Students reason abstractly to make sense of each type of depth presented in the Great Lakes interactive. They use this diagram to make sure their calculations are reasonable since the area of each rectangle on the diagram is proportional to the volume of each lake. Student reason quantitatively when using numerical values in both the diagram and the table to calculate the volume of each of the Great Lakes. They need to decide which type of depth (average, surface, or maximum) is necessary to calculate the volume accurately.

Mathematical Practice 3: Construct viable arguments and critique the reasoning of others.

Students construct arguments regarding why their answer is reasonable, and they have the opportunity to critique the reasoning of others during the class discussion.

Mathematical Practice 4: Model with mathematics.

Students use the diagram to determine the important information they need to solve this problem. Some students may present their responses using models and graphs.

Mathematical Practice 5: Use appropriate tools strategically.

Students use the tools provided (diagram and table) to synthesize the data needed to solve this problem. Students may also use other tools, such as calculators, while solving this problem.

Mathematical Practice 6: Attend to precision.

Students need to attend to precision while calculating the volume of each lake and understand the units presented in both the diagram and the table. They need to understand that in order to have precise answers, some conversions between units are necessary to solve this problem.

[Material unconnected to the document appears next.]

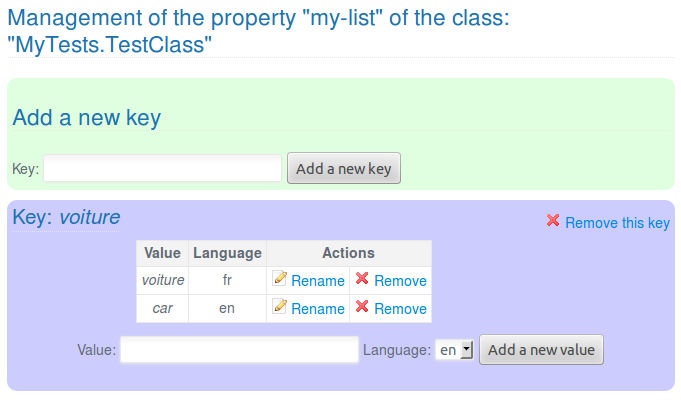Click the Key: voiture section heading

click(66, 217)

Mathematical Practice 7: Look for and make use of structure.

Students make use of the problem-solving processes while completing their solution.

Interventions

Student has difficulty getting started.

  • What information is presented in the diagram? What types of depth are described?
  • What information is presented in the table?
  • What do you notice about the units for the measurements given in the table compared to the units for the measurements in the diagram?
  • How can you convert feet to miles?
  • What information is necessary to calculate volume?

Student has an answer, but it is incorrect.

  • Do you need to convert any units when solving this problem?
  • How can you use the area of the bars in the diagram to see if your answers are reasonable?
  • What are cubic miles? Is your answer reasonable?
  • Which type of depth (average, surface, or maximum) should you use to find the volume of the lake? Why?

Student has an answer but is having trouble articulating his or her thinking.

  • What strategies did you use to solve this problem?
  • How did you know you needed to perform unit conversions in your answer? How did you convert your units?
  • How can you explain your reasoning to somebody who is struggling?
  • Is your answer reasonable? How do you know?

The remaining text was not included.